Einem Bericht des "Spiegel" zufolge hatten GRU-Hacker offenbar im großen Stil E-Mails aus dem Büro Merkels erbeutet. Experten des Bundeskriminalamts (BKA), des Bundesamts für Sicherheit in der Informationstechnik (BSI) und privater Unternehmen hätten den Angriff inzwischen teilweise rekonstruiert, heißt es in dem Bericht.
E-Mails aus Merkels Abgeordnetenbüro
Demnach seien zwei E-Mail-Fächer aus Merkels Abgeordnetenbüro Ziel der Attacke gewesen. Sie hätten die Mail-Korrespondenz von 2012 bis 2015 enthalten. Den Hackern sei es offenbar gelungen, beide Postfächer komplett auf einen anderen Rechner zu kopieren, hieß es in dem Bericht. In welchem Umfang die kopierten Mails in den Besitz des GRU gelangten, sei aber noch unklar. Nach Informationen aus Sicherheitskreisen sollen Analysen eines Privatunternehmens einen Abfluss im größeren Stil nahelegen.

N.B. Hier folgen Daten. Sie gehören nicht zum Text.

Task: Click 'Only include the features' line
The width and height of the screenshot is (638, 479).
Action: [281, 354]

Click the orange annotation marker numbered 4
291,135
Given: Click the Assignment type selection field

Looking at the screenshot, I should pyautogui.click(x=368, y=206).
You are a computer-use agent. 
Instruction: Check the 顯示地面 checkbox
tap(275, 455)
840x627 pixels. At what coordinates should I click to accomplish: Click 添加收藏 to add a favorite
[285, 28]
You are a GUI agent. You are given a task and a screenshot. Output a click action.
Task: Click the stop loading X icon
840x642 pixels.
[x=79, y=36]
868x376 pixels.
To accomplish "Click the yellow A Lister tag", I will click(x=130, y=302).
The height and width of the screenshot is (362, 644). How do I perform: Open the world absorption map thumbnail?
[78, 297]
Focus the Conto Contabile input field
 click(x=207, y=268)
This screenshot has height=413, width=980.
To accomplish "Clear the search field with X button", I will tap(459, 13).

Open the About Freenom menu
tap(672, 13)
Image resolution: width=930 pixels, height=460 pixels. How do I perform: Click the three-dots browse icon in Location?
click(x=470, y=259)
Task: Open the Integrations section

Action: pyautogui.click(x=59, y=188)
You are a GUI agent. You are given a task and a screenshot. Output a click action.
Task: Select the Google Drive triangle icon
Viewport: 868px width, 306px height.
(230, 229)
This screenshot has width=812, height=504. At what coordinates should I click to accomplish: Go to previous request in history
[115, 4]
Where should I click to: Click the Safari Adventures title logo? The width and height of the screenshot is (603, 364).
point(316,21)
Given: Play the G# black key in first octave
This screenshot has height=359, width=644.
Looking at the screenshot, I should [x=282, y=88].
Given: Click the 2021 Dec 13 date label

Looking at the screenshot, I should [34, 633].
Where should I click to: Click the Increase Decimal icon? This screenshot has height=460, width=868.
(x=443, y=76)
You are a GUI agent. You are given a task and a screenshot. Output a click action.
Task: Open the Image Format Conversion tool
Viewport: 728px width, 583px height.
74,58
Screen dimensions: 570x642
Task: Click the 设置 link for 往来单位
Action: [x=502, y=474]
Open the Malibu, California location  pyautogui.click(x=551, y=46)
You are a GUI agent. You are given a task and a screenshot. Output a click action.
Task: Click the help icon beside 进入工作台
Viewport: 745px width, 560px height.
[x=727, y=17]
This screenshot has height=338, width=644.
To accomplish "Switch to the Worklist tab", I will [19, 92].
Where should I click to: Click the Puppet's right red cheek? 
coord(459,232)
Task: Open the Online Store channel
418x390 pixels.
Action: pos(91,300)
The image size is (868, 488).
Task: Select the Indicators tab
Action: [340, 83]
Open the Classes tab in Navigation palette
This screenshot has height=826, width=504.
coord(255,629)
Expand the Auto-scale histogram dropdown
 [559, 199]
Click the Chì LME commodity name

Der mutmaßliche Hauptverantwortliche Badin wird wegen seiner Beteiligung an anderen Angriffen der Hackergruppe "Fancy Bear" alias APT28 weltweit von der US-Bundespolizei FBI gesucht. Zu den Angriffszielen von "Fancy Bear" gehörten unter anderem die Demokraten im US-Wahlkampf 2016 und die Organisation für das Verbot von Chemiewaffen OPCW.